| SUPPLIED PASSAGE |
A new study led by
Serge McGraw, researcher at CHU Sainte-Justine and professor in the Department of Obstetrics and Gynecology at the University of Montreal, demonstrates that the effects of alcohol exposure on an embryo, even before its implantation in the uterus, can be detected in the placenta at the end of pregnancy.
Although human validation has yet to be conducted, the research team believes that DNA methylation profiles could serve as a good indicator of a baby's exposure to alcohol during pregnancy, starting from birth.
Using a well-established mouse model for this type of exposure, the researcher and his team observed significant molecular changes in the placenta, particularly in the expression of numerous genes and in the DNA methylation, an epigenetic mark that influences gene expression by acting like a switch.
Since the placenta plays a central role in the fetus's development and health, these changes could have major consequences on the child's future. Furthermore, the study shows that these changes in DNA methylation could serve as a molecular signature characteristic of an individual's exposure to alcohol in early pregnancy.
This proof of concept paves the way for developing diagnostic tests for humans, allowing for early detection of alcohol exposure as soon as the newborn is a few days old.
Consequences differing by sex
It was long believed that alcohol exposure during the pre-implantation phase—when the fertilized egg transitions from a single cell to an embryo of about a hundred cells—had no effect on the baby, as long as the embryo successfully implanted in the uterus.

[Stored data entries]
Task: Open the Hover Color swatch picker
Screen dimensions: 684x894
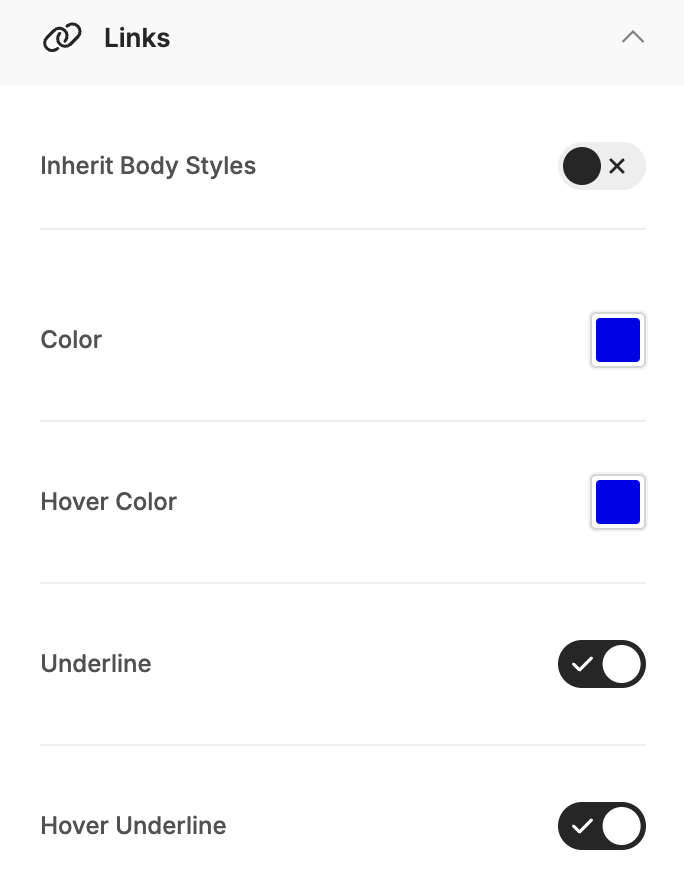Action: [x=618, y=502]
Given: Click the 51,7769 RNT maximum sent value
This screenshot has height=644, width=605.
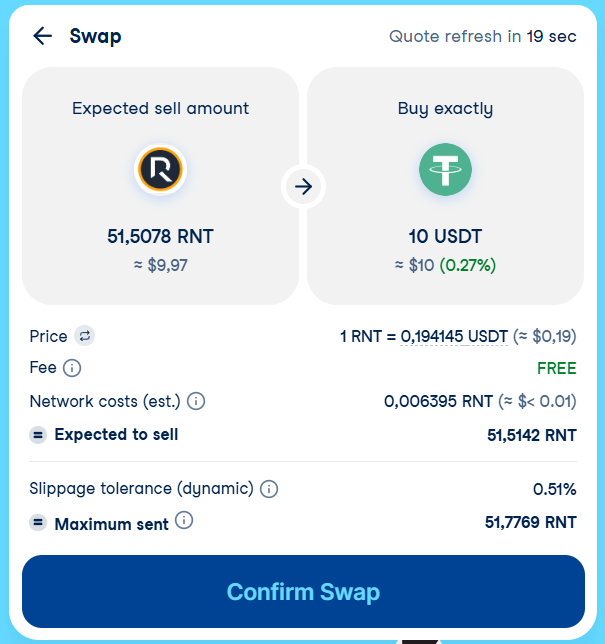Looking at the screenshot, I should pyautogui.click(x=531, y=522).
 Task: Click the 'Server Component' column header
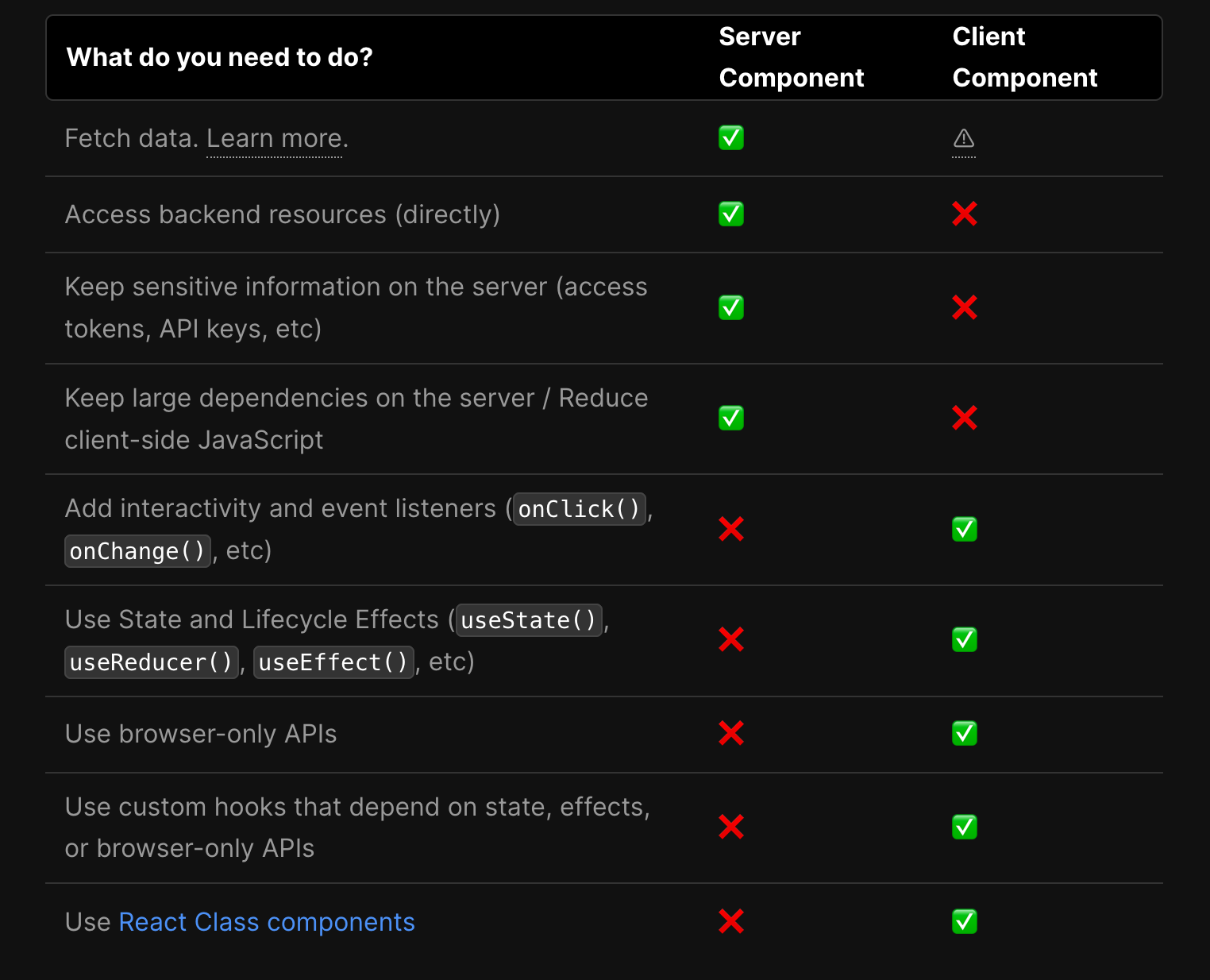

| BRIEF 1 |
According to the article on alcohol exposure and the placenta, why could the observed changes in the placenta have major consequences on the child's future?
| BRIEF 2 |
Copy the portion of the article on alcohol exposure and the placenta that begins at the words "Since the placenta" and stops after the words "few days old.".

| SOLUTION 1 |
The placenta plays a central role in the fetus's development and health. Changes in it could therefore have major consequences on the child's future.

| SOLUTION 2 |
Since the placenta plays a central role in the fetus's development and health, these changes could have major consequences on the child's future. Furthermore, the study shows that these changes in DNA methylation could serve as a molecular signature characteristic of an individual's exposure to alcohol in early pregnancy.
This proof of concept paves the way for developing diagnostic tests for humans, allowing for early detection of alcohol exposure as soon as the newborn is a few days old.